Depends some on what you're looking at---are you considering houses of
any age or restricting to old/new somewhere in between?
For a realtor walk-through, you'll be essentially evaluating whether you
want to consider this one or not for further detailed evaluation. I
would strongly recommend if you're not particularly familiar w/ such
details to hire an independent inpector before making an offer.
What you can see is obvious things like wavy roofs indicating possible
problems, signs of water running down sides of chimneys, soffets, etc.,
cracked foundations/walls indicative of drainage/foundation issues
perhaps, windows/doors sagging/binding. Having a marble or similar in
your pocket to drop on hard floors to indicate level is useful
particularly in older homes.
Obviously, signs of homeowner patched up wiring and/or plumbing are
warning signs as are extension cords, etc.
If at all possible look in attic crawl spaces for verificaion of
insulation, etc. Many won't want to do this on first showing so may need
to either blow it off or use first impression go/no go screening and
return if still on the cut list.
That's just a starting point...mostly keep your eyes open looking at
details and let swmbo worry about whether she "likes it"... :)
Agreed on the inspection. I'm all for that. Prices for inspection
vary but we've got an inspector lined up who is recommended to us from
many good sources. She's not the cheapest but she's one of the best.

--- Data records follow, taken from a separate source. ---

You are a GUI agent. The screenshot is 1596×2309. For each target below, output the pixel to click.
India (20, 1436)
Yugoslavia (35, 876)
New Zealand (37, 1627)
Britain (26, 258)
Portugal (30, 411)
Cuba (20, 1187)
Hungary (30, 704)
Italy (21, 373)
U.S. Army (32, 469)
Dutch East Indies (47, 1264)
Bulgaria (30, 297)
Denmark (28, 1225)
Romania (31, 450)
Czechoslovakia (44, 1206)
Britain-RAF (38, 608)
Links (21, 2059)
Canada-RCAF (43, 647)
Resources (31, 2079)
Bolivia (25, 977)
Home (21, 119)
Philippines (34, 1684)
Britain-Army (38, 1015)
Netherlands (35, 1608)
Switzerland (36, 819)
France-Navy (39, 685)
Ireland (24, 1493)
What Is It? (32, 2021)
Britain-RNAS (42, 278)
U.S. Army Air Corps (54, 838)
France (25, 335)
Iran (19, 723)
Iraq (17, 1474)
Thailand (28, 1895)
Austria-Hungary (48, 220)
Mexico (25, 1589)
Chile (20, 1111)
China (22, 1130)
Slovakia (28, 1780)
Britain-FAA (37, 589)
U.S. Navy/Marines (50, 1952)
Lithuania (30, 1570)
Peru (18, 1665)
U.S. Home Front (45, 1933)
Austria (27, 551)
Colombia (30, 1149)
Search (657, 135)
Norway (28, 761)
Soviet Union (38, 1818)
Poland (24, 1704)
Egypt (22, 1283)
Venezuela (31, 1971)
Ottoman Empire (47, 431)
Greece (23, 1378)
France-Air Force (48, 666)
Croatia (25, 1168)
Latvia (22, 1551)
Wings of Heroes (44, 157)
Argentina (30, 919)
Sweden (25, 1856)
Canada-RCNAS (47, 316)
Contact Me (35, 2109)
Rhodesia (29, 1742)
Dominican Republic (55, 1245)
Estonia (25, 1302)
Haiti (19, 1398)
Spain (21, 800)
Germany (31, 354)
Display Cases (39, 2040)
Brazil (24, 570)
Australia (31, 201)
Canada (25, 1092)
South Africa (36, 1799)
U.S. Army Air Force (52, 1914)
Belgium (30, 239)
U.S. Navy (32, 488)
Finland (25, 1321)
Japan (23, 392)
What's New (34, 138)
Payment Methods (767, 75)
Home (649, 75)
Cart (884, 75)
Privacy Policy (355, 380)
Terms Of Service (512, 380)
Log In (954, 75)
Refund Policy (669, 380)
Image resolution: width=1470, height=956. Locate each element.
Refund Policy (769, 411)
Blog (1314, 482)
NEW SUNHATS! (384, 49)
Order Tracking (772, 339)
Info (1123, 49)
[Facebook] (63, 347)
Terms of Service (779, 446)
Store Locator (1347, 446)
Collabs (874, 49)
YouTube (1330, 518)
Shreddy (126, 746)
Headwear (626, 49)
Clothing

You all might remember my fiasco a few months ago with the 100-year old
farmhouse (seller is a psychopath, but that's another story). We had
that house inspected and I have no qualms laying out another $350 to
have it done again.
The houses we're looking at are all over the map agewise, but mostly
fall in the 70-30 year old mark. It's just what happens to be
available here (midwest). $135K is our max budget, and there appear to
be some decent, if not 'slightly cosmetically challenged' homes, along
with a few that look like they have been completely refurbished top to
Yeah, unfortunately the old farmhouse with the 3 acres is what she
really wants. It was a nice place, but I stil think that walking away
from that one is best. Heartwrenching. These other houses are in
town, no acreage and it feels like she's 'settling' for them but
unfortunately I don't think that a farmette is within our means atm.
Maybe in 5 to 7 years.
I should probably also add that this won't be "the house" if you know
what I mean. The farmette life is what we ultimately want to get into,
so this house is merely a stepping stone. Buy it, fix it, make it
beautiful, live in it for a while and put it on the market. Wrong
attitude? probably not.
We're specifically looking at 3 bedroom houses, around 1600sq ft. No
plans for kids (unless a couple of big goofy dogs count) but we've both
got massive amounts of hobbies and would like to have a room or two to
dedicate to them.
I'm prepared for the "sweat equity" part. I haven't done a lot of home
repair type things, but there's no better way to learn than by studying
and doing. A house with 100 minor things to fix would probably prep me
for the farm later, i suppose, and by that time I'll have enough tools
and skill where I (hopefully) won't get in over my head.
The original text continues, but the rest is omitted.